The "What is not covered" section of the contract takes up a substantial portion of the fine print and is in bold and all caps. Although this would seem to make it stand out, instead what it does is make it extremely difficult to read. Here are some of the 33 noteworthy clauses from that chunk of fine print:


• Any and all pre-existing conditions that occur prior to the effective date of this contract.
• Damage from accident, misuse, abuse.
• Damage caused by the elements or acts of God.
• Damage caused by defective batteries or replacement of defective batteries.
• Products not originally covered by a manufacturer's warranty.
• Non-functional or aesthetic parts.
• Damage, warping or rusting of any kind to the housing, case or frame of the product or any non-operating part.
• Damage as a result of civil war.
• Any type of display.
• All computer software.
• Demonstration models.

For many states there are specific changes to the contract that could even further affect the ability for consumers to get their toy fixed.

In Utah, the obligor can cancel the contract if there is a "substantial change in the risk assumed" (whatever that might mean).

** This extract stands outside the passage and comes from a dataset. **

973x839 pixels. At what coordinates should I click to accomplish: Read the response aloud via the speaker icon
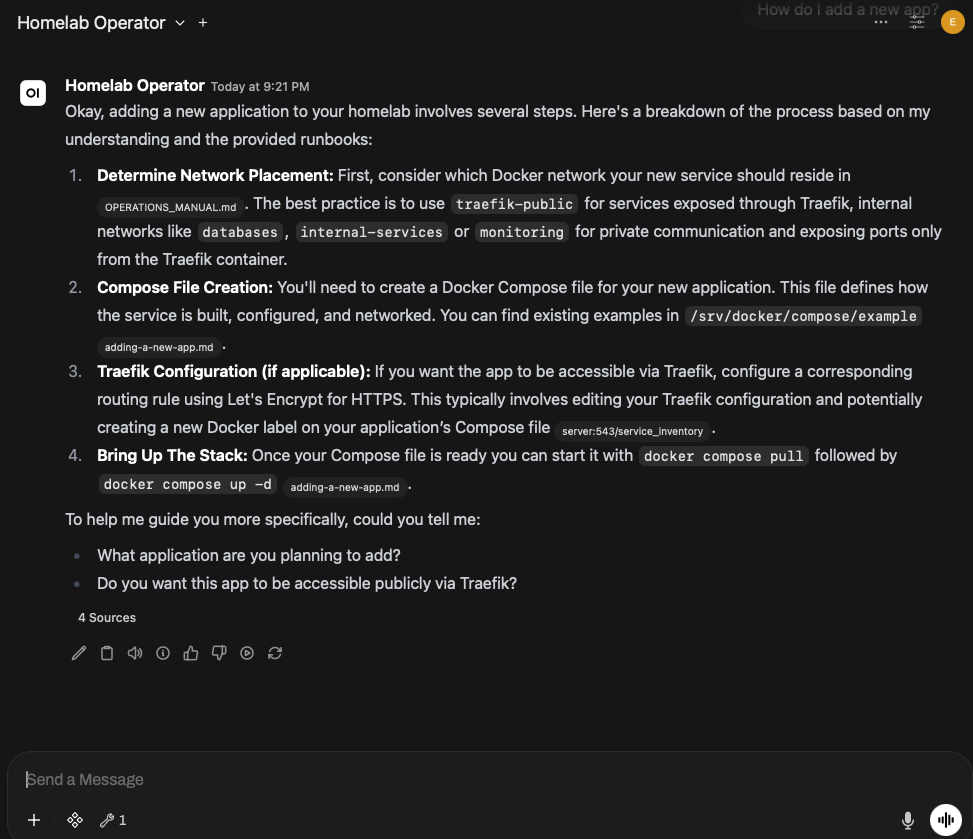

In Florida and Georgia consumers don't have the right to arbitrate if they have any issues with the contract. In other states, they're forced to arbitrate under terms set by the company. No lawsuits allowed in most cases.

There is also a contradiction between the wording that saddles photos of happy kids on the front of the brochure, and the fine print located in the back. Four times it states that video games and software are covered. But in the fine print it states that, "all computer software" is not covered.

Also, although most of the service plans are $20 or more, going up to $70, there are cheaper service contracts ($3-$9) for toys that cost less than $100.

Unfortunately, many cheaper toys do not come with a manufacturer warranty and according to the fine print, "Products not originally covered by a manufacturer's warranty" are not covered. In a toy store, that would eliminate a large percentage of the products sold and according to Lorianne of Toledo, Ohio, that does not stop Toys R Us salespeople from pushing the warranty.

"I purchased a Schwinn StingRay bike on 7/15/05, with the Toys R Us Buyer Protection Plan," Lorianne wrote. "In the summer of 2006 the bike's brakes went out and the handlebars stripped. I called the Toys R Us Buyer Protection Plan and was told that they do not cover Schwinn bikes because Schwinn has no (manufacturer) warranty."

The Toys R Us Buyer Protection Plan confirms what ConsmerAffairs.Com has maintained for years -- namely, that extended warranties for almost all products, are not worth the extra money.

The Toys R Us obligor, NPCC, offers the same contract for many stores including, Circuit City, Ritz Cameras and and it's not unlike many similar companies' contracts.

According to the Federal Trade Commission, 'extended warranty' is not the correct term, but rather 'service contract,' and these contracts are, to put it generously, not written in favor of the consumer. The stores that sell the contract and the obligor make lots of money off the supposed peace of mind consumers are buying.

But chances are, the consumer's peace of mind will be rudely shattered just as soon as the supposedly-protected product breaks.